## Task statement
Copy every one of the entries below word for word, omitting the pictures.

--- START Source material ---

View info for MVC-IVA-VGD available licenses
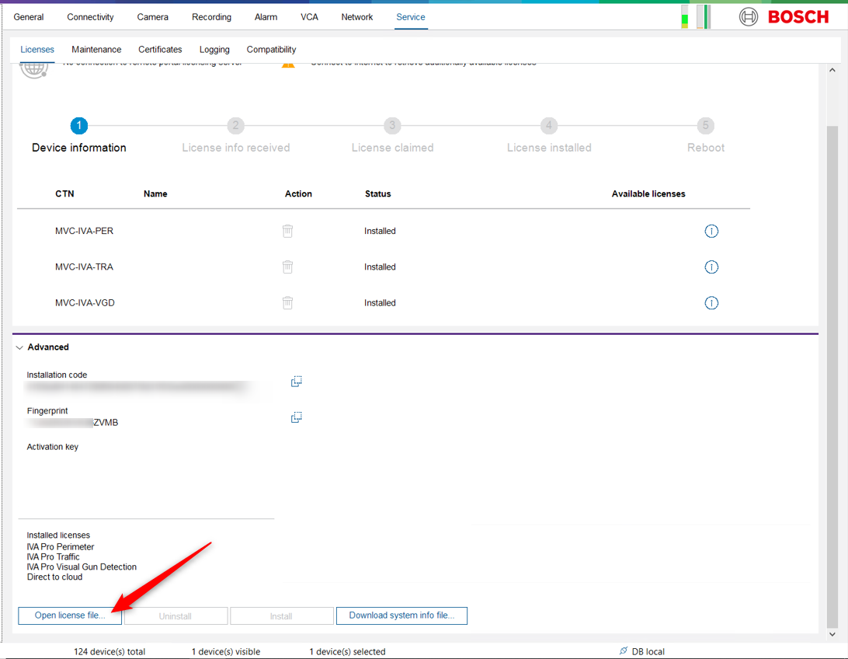The height and width of the screenshot is (659, 848). pyautogui.click(x=711, y=303)
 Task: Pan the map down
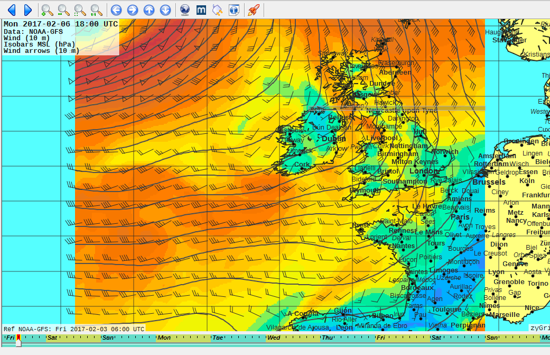coord(165,10)
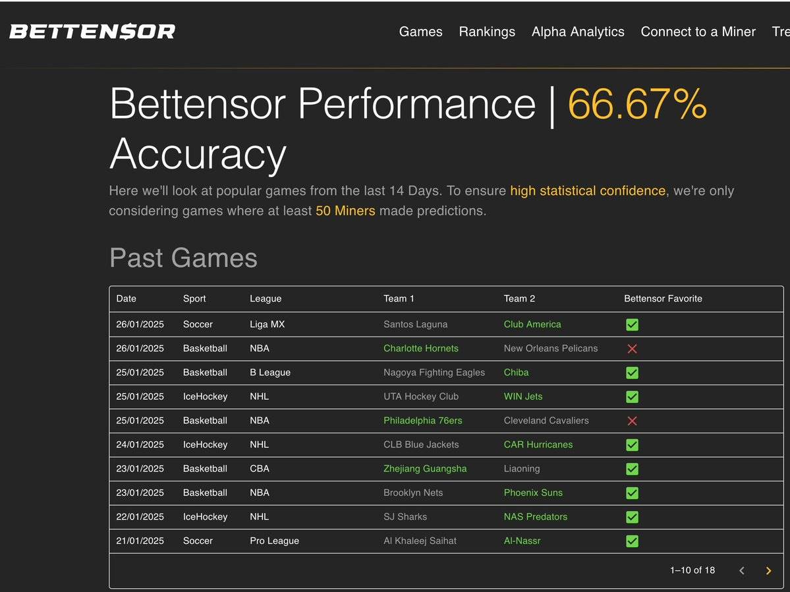This screenshot has height=592, width=790.
Task: Click checkmark for UTA Hockey Club game
Action: [x=632, y=396]
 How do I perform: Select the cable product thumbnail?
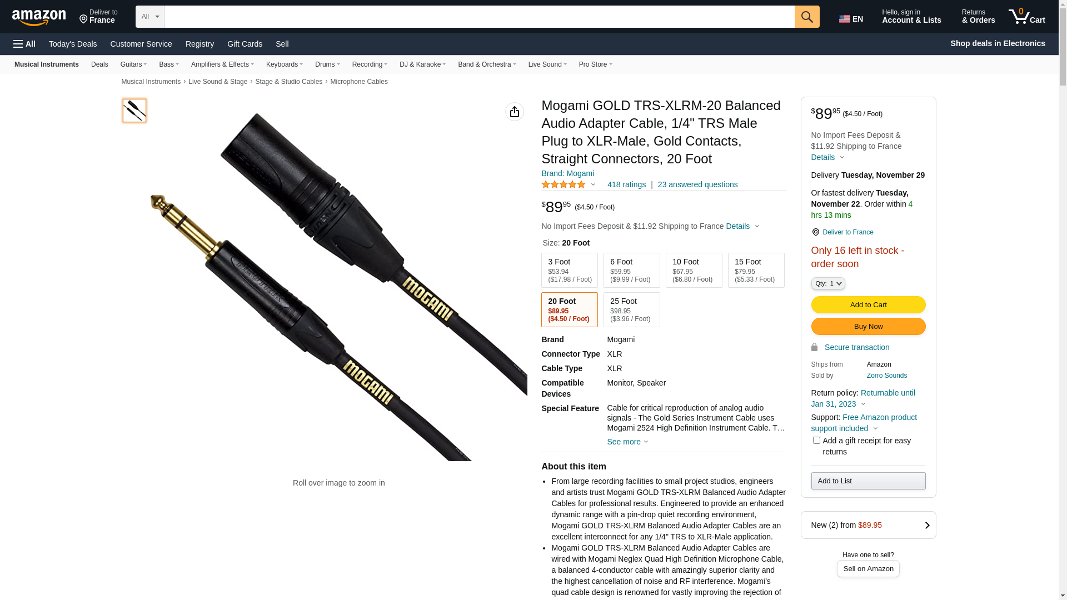134,111
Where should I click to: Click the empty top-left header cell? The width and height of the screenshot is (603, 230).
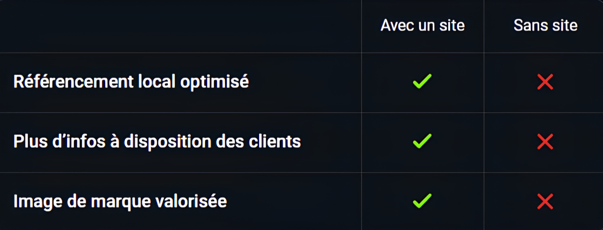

--- END Source material ---

## Correct response
View info for MVC-IVA-VGD available licenses
The height and width of the screenshot is (659, 848). pyautogui.click(x=711, y=303)
 Task: Pan the map down
coord(165,10)
This screenshot has height=592, width=790.
Task: Click checkmark for UTA Hockey Club game
Action: [x=632, y=396]
 How do I perform: Select the cable product thumbnail?
134,111
Where should I click to: Click the empty top-left header cell? The width and height of the screenshot is (603, 230).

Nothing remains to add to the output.